**WORK TO BE COMPLETED:** Transcribe the items verbatim, beginning at the line that contains "Viewport: 1236px width, 424px height." and ending after the line that contains "pos(88,339)".

**Entries on locating words and elements:**
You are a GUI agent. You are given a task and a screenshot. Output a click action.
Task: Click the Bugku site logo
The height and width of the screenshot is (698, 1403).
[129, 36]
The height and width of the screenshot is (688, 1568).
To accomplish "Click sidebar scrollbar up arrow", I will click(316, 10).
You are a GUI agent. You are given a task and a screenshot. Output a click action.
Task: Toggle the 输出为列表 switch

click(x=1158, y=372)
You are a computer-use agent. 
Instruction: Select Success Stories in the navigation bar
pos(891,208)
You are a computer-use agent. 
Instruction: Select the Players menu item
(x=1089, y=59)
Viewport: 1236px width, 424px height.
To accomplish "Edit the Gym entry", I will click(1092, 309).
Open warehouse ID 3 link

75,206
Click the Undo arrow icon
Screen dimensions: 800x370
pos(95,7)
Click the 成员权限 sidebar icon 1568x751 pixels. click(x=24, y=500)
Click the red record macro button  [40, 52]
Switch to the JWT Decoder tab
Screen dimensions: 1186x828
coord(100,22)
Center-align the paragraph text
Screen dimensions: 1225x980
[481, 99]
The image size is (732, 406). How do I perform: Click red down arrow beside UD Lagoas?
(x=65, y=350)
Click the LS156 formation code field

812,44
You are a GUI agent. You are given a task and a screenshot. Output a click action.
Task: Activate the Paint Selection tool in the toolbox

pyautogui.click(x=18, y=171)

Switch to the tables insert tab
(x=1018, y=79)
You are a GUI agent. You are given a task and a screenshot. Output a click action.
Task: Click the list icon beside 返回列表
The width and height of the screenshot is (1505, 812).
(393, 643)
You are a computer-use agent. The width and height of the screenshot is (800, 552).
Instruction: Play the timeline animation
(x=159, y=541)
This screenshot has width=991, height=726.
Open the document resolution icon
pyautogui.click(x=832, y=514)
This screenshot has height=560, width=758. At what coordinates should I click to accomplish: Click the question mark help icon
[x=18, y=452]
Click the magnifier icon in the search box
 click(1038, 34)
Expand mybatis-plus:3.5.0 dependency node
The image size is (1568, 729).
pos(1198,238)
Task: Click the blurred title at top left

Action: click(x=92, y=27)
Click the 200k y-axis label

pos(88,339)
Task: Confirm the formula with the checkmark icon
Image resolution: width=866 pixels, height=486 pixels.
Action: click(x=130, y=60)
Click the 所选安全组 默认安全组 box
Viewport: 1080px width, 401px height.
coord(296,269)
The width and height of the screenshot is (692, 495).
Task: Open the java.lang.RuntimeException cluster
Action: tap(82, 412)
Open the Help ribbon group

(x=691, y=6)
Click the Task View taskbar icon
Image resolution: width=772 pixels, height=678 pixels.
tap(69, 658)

**EXERCISE OUTPUT:**
Viewport: 1236px width, 424px height.
To accomplish "Edit the Gym entry", I will click(1092, 309).
Open warehouse ID 3 link

75,206
Click the Undo arrow icon
Screen dimensions: 800x370
pos(95,7)
Click the 成员权限 sidebar icon 1568x751 pixels. click(x=24, y=500)
Click the red record macro button  [40, 52]
Switch to the JWT Decoder tab
Screen dimensions: 1186x828
coord(100,22)
Center-align the paragraph text
Screen dimensions: 1225x980
[481, 99]
The image size is (732, 406). How do I perform: Click red down arrow beside UD Lagoas?
(x=65, y=350)
Click the LS156 formation code field

812,44
You are a GUI agent. You are given a task and a screenshot. Output a click action.
Task: Activate the Paint Selection tool in the toolbox

pyautogui.click(x=18, y=171)

Switch to the tables insert tab
(x=1018, y=79)
You are a GUI agent. You are given a task and a screenshot. Output a click action.
Task: Click the list icon beside 返回列表
The width and height of the screenshot is (1505, 812).
(393, 643)
You are a computer-use agent. The width and height of the screenshot is (800, 552).
Instruction: Play the timeline animation
(x=159, y=541)
This screenshot has width=991, height=726.
Open the document resolution icon
pyautogui.click(x=832, y=514)
This screenshot has height=560, width=758. At what coordinates should I click to accomplish: Click the question mark help icon
[x=18, y=452]
Click the magnifier icon in the search box
 click(1038, 34)
Expand mybatis-plus:3.5.0 dependency node
The image size is (1568, 729).
pos(1198,238)
Task: Click the blurred title at top left

Action: click(x=92, y=27)
Click the 200k y-axis label

pos(88,339)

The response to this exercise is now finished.